Request: Give the material between the lines holding "You are a GUI" and "pyautogui.click(x=1144, y=170)", inclusive, as a two-column CSV with the columns text and answer. Use one row for each item, put each field in quotation marks, replace line breaks with spaces, and leave the pictures out.

Source material:
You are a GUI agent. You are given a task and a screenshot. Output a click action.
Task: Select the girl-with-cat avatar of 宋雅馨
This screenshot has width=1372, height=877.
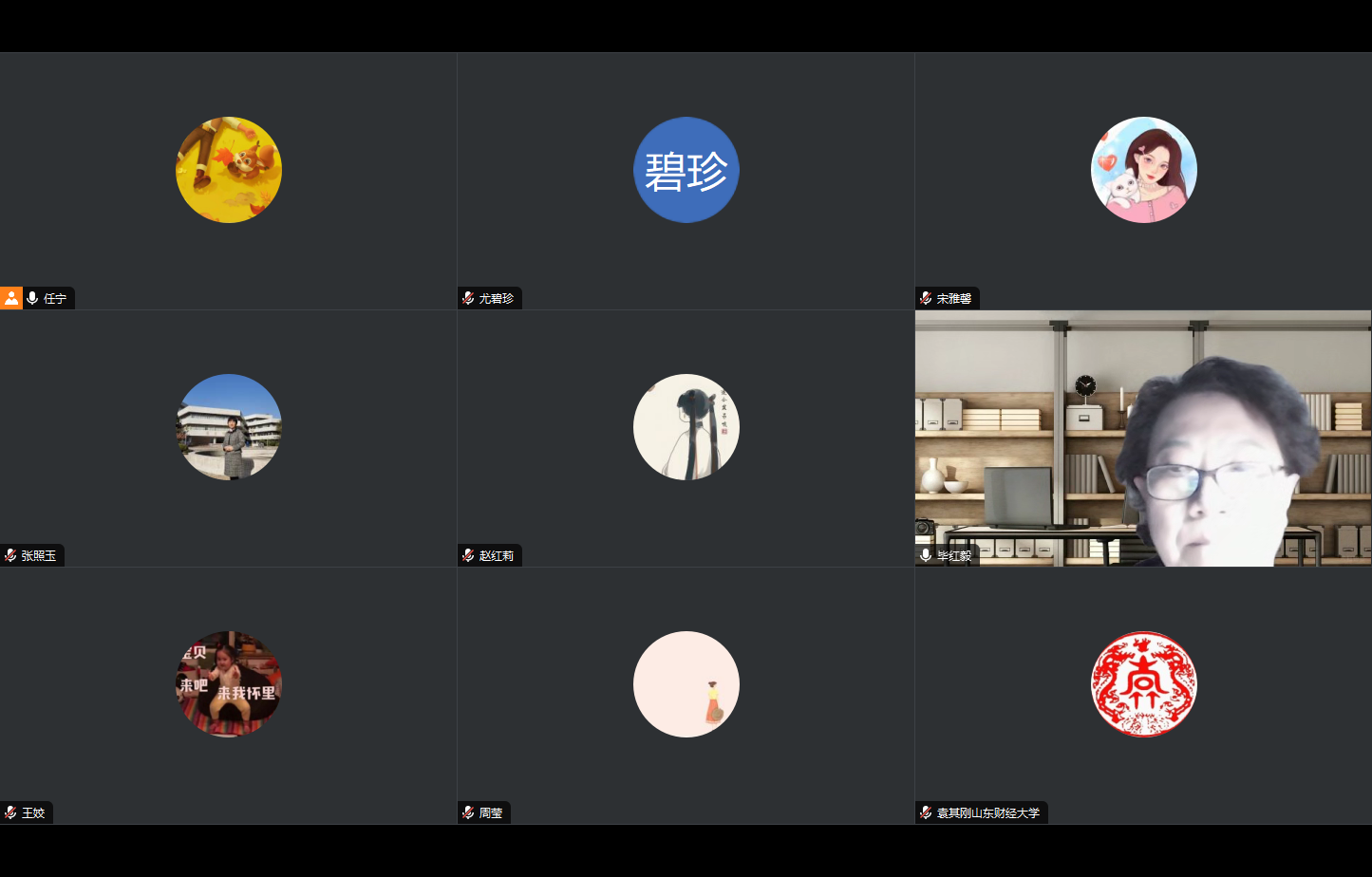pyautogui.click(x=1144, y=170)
==
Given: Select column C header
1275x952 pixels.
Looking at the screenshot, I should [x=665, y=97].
==
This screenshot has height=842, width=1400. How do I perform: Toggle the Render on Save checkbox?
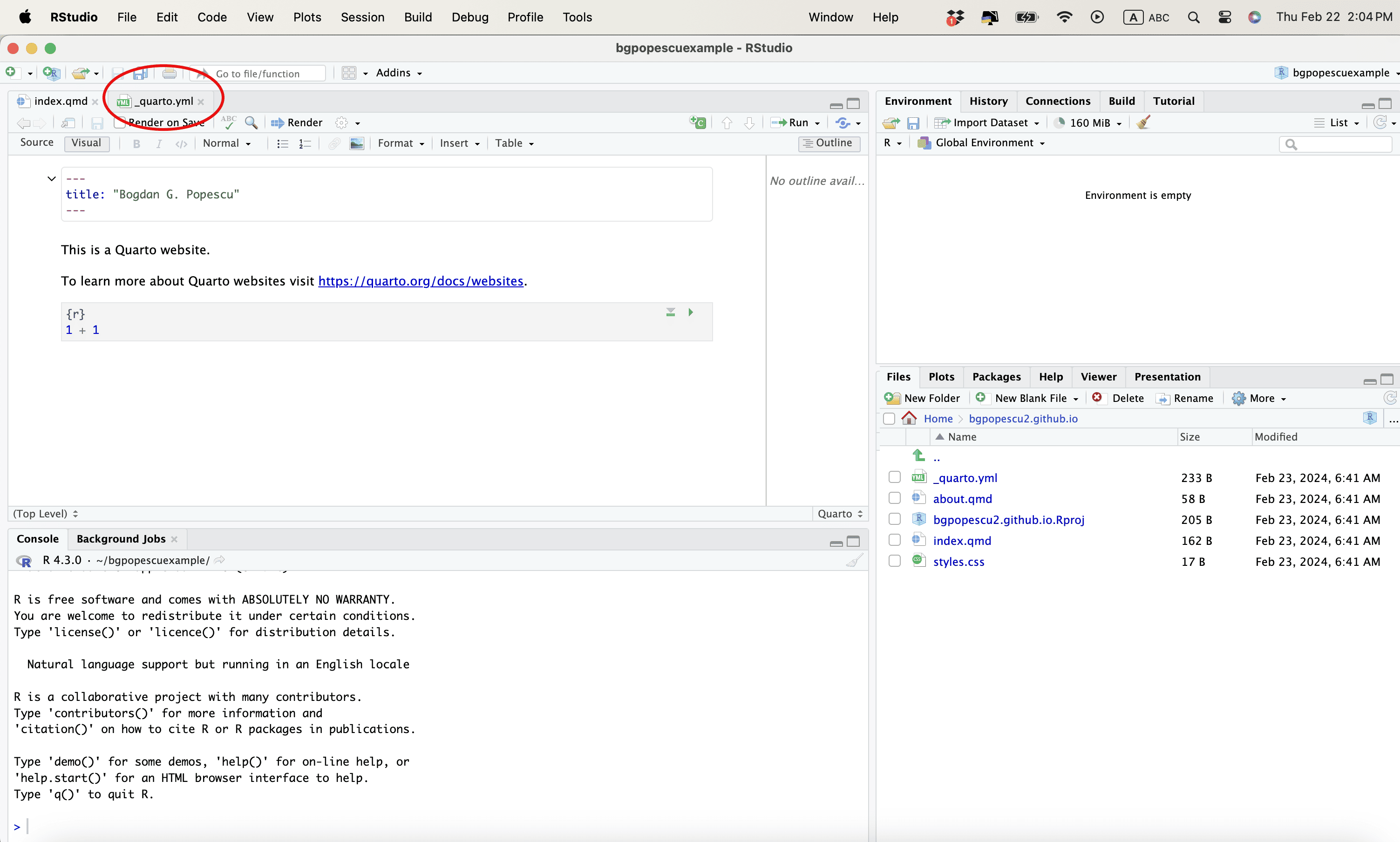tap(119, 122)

Response below:
text,answer
"You are a GUI agent. You are given a task and a screenshot. Output a click action. Task: Select the girl-with-cat avatar of 宋雅馨 This screenshot has width=1372, height=877.","pyautogui.click(x=1144, y=170)"